Source extract
202. Matting or cheddaring is the distinctive feature of the Cheddar process. It is the piling and matting of the curd. Whether the curd is matted in the vat or in the curd sink, the process is practically the same. The object of cheddaring is three-fold: (1) to control the incorporation of moisture; (2) to control undesirable ferments, if present in the curd; (3) to develop the texture desired in the cheeses.
After the curd in the vat has become matted so that the particles stick together, the masses on either side of the central channel are cut crosswise into strips with a cheese knife ([Fig. 38]). The width of the strip depends on the water-content of the curd at this stage. The more water, the smaller should be the pieces of curd. This allows the whey to drain away much more rapidly. As soon as the strips of curd are cut, they should be turned over or stood on edge. A drain should be left along the
Fig. 38.—A cheese knife. middle line of the vat and on each side. This permits the whey to run away freely. If, on the other hand, the outlet is dammed up, the curd may become "whey-soaked." This produces a soft mushy cheese which sometimes is "acidy" or sour. After the curd is turned each time, all crumbs of curd broken off should be brushed underneath the masses of curd so that they will mat with it. They should never be placed on top of the curd because they will not unite but will become dry and hard. If the crumbs are not kept brushed up, they become dry and will cause an open textured granular cheese and possibly lumps in the cheese. After the pieces of curd have been turned several times, and the whey has fairly completely drained away, they may be piled first two deep, then three deep and so on, the depth of the piling being gauged by the softness or amount of water in the curd and the temperature. The higher the curd is piled, the more water it will retain (assimilate), so that the amount of moisture in the curd is regulated by the size of the pieces into which it is cut and the rapidity and depth to which it is piled.

Brief A
Answer these questions from the passage on cheddaring, one answer per line, marked the same way:
(i) What tool is used to cut the matted curd into strips?
(ii) What kind of cheese does "whey-soaked" curd produce?
(iii) What happens to crumbs of curd placed on top of the masses?
Brief B
List every object of cheddaring that the passage on cheddaring names.
Brief C
Reproduce the passage on cheddaring word for word, starting with "202. Matting or" and going on through "in the cheeses.".

Record excerpts
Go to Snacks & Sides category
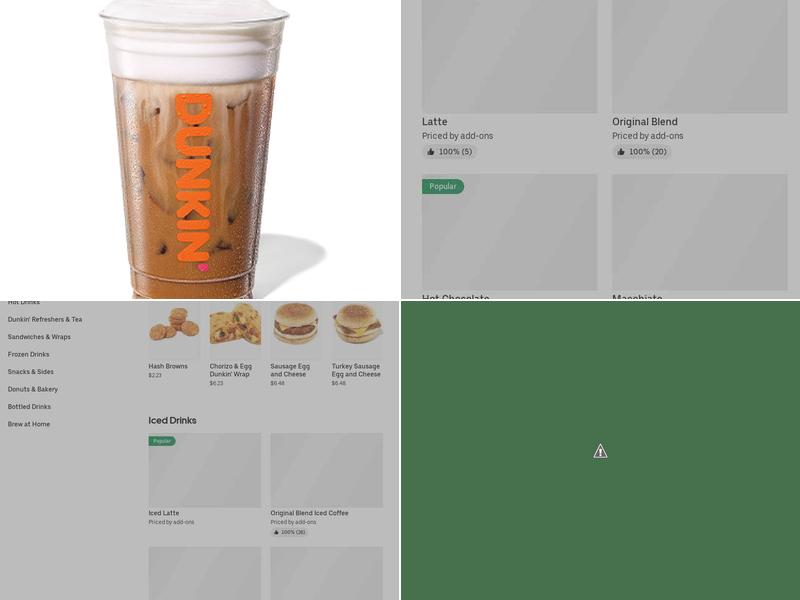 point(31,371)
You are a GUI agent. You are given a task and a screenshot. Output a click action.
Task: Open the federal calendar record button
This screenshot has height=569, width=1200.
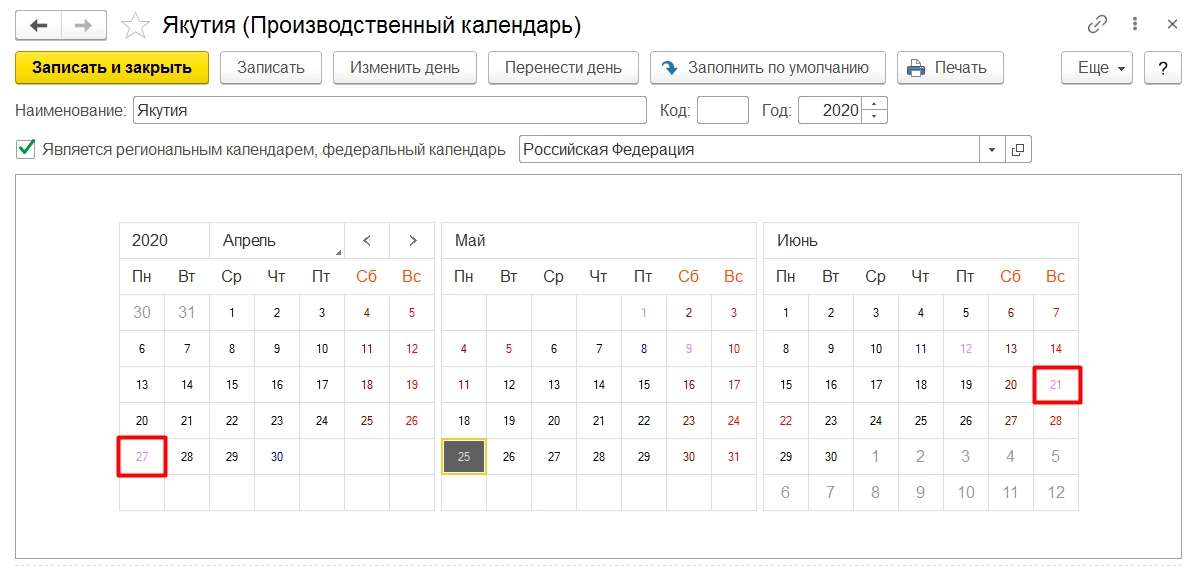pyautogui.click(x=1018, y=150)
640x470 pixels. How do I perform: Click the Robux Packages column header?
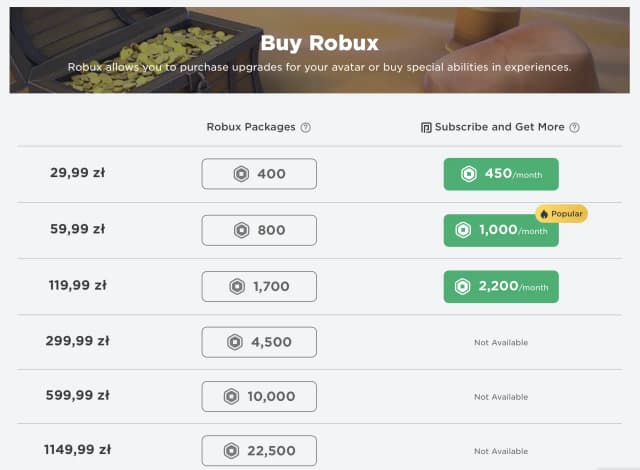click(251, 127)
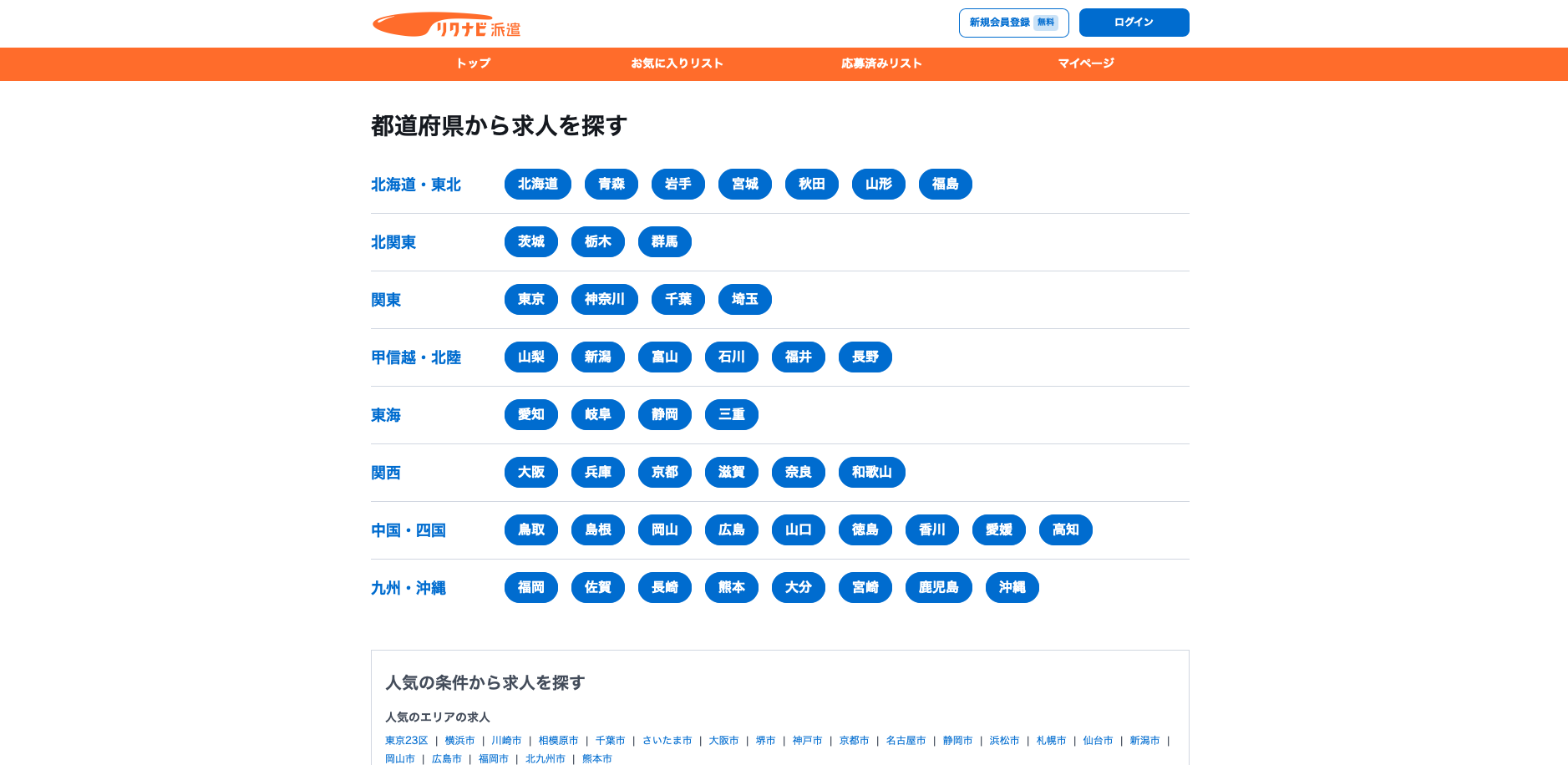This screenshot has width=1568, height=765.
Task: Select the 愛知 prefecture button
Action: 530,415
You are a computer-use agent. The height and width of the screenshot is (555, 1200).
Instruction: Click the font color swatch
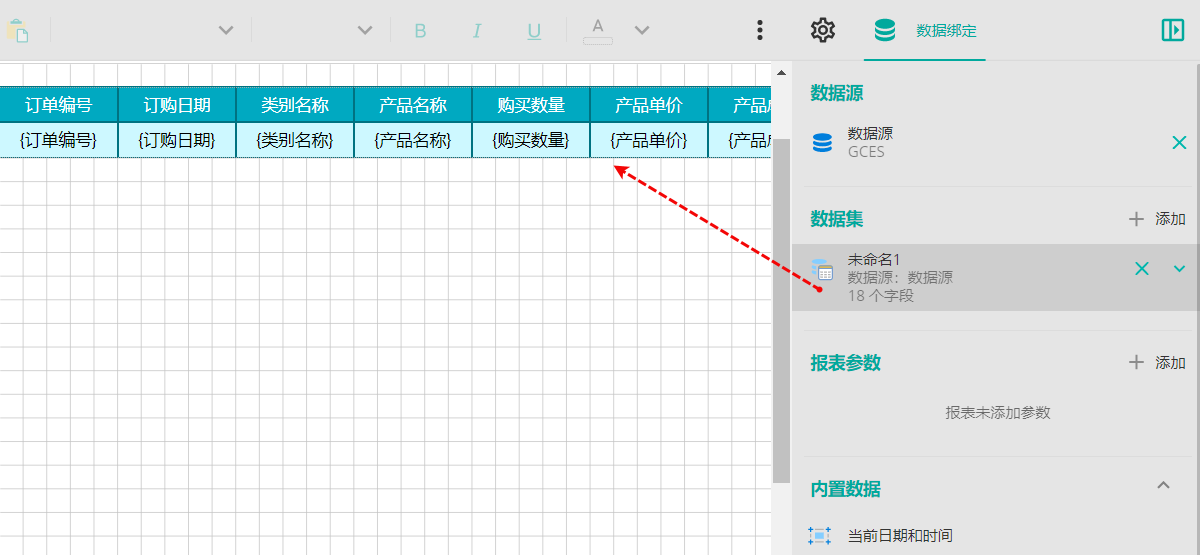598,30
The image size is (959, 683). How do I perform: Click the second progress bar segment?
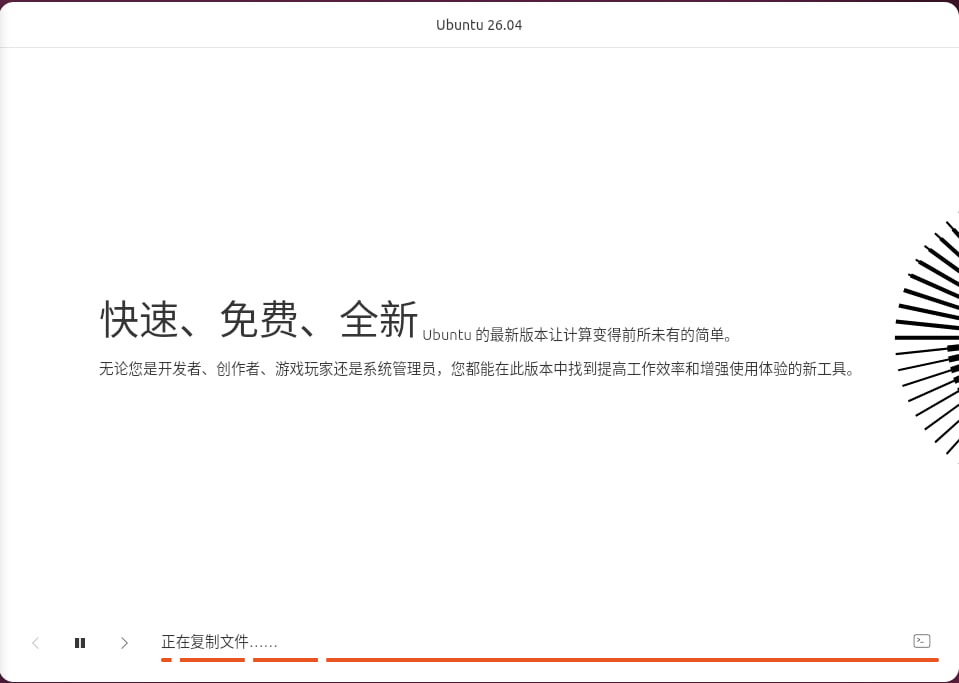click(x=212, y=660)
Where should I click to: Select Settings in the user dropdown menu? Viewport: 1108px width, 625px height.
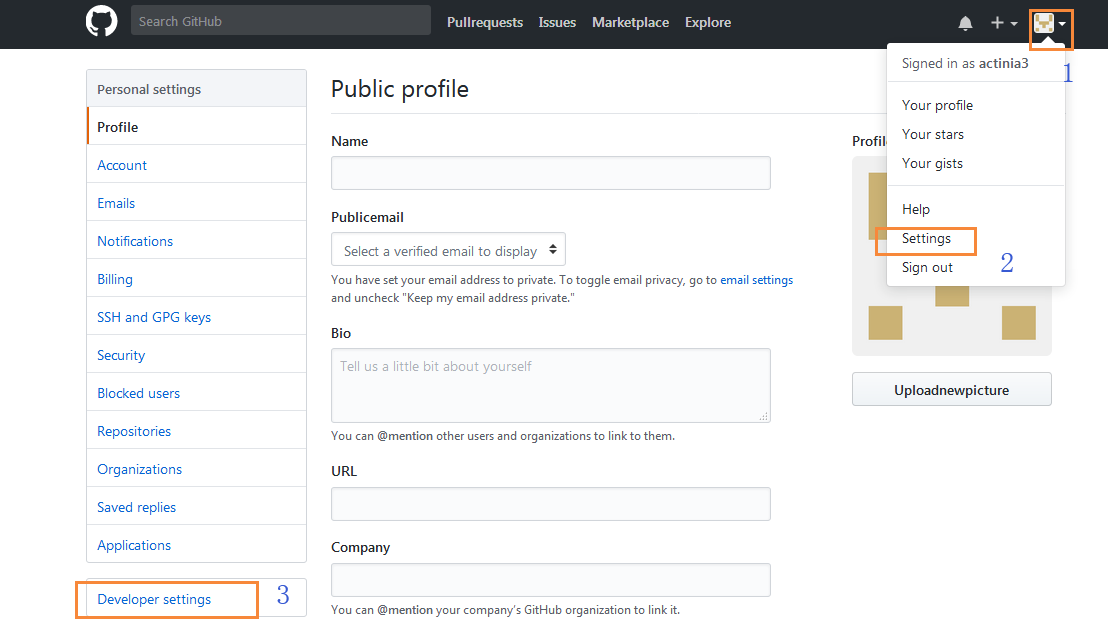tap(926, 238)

Output A
(i) A cheese knife.
(ii) A soft mushy cheese which sometimes is "acidy" or sour.
(iii) They will not unite but will become dry and hard.

Output B
- To control the incorporation of moisture
- To control undesirable ferments, if present in the curd
- To develop the texture desired in the cheeses

Output C
202. Matting or cheddaring is the distinctive feature of the Cheddar process. It is the piling and matting of the curd. Whether the curd is matted in the vat or in the curd sink, the process is practically the same. The object of cheddaring is three-fold: (1) to control the incorporation of moisture; (2) to control undesirable ferments, if present in the curd; (3) to develop the texture desired in the cheeses.